The first is the publication of a regular survey by the Personal Investment Authority (PIA), the financial watchdog, of so-called "persistency rates". Basically, these measure the proportion of policyholders who lapse their life insurance, endowment and personal pension policies within a given space of time.

The figures are shocking. What they show is that on average, only 60 per cent of regular premium pensions sold by insurance salespeople are kept going for more than four years.

For some companies the figures are even less. Black Horse Life, owned by Lloyds Bank, manages just 55 per cent. Cornhill has a persistency rate of 53 per cent. Legal & General's salespeople barely manage to get 56 per cent of their policies to stick.

The position with endowments is hardly better. Barely three quarters of people keep their endowments going, on average, for more than four years. And this conceals far worse figures: a third of Abbey Life's policies, a company also owned by Lloyds, are lapsed. Lincoln is even worse, at 59.4 per cent.

If people surrender their policies after so short a time, it means mis- selling is still rife within the industry. Moreover, in many cases the amount policyholders will get back from their investment after four years will be negligible. This is because most of these policies are deliberately structured so that all the charges are up-front.

The third issue concerns how advice is given. These figures show clearly that salespeople give worse advice than independent financial advisers (IFAs), though the difference is not staggering.
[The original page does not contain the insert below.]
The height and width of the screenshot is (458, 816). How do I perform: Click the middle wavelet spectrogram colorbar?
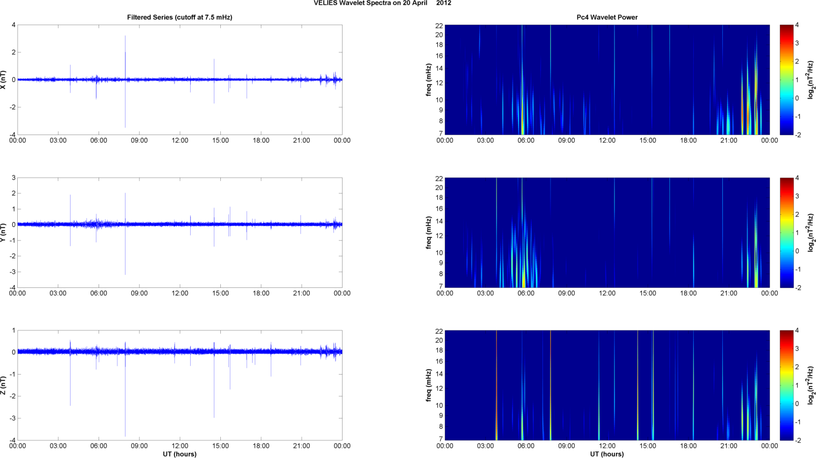point(786,232)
The comparable average lapse rate for regular premium pension policies among insurers who deal with IFAs is 71.5 per cent and 83.8 per cent for endowments.

What makes these facts even worse is the announcement this week that the insurer's trade body, the ABI, has agreed with watchdogs that it will start the process of compensating people who were mis-sold pension top- up policies, knows as FSAVCs.

Except that cases to be reviewed will be confined solely to two groups: those whose in-house scheme, had they joined it, would have included a matching employer's contribution; and sales where payment into an FSAVC was in danger of breaching the total Inland Revenue limit of 15 per cent of annual salary.

This is a bit like the ABI saying: "We will compensate anyone who signed an FSAVC proposal form with their left hand at 3.30pm on a Thursday."

Again, one must ask where the regulators are while this is going on. If reports this week that 30 of them are to receive compensation of up to pounds 4,500 each for the loss of car-parking spaces at work are accurate, they're probably still driving around aimlessly, looking for somewhere to dump their cars.

PS - To the scores of readers who rang or wrote about delays in receiving details about Egg instant access accounts, I have only one word to say: patience. I finally received my application form this week - 11 days after phoning for it. Whoops, there's a further wait of up to 28 days for my application form to be processed. Perhaps they should have called it the Ostrich account.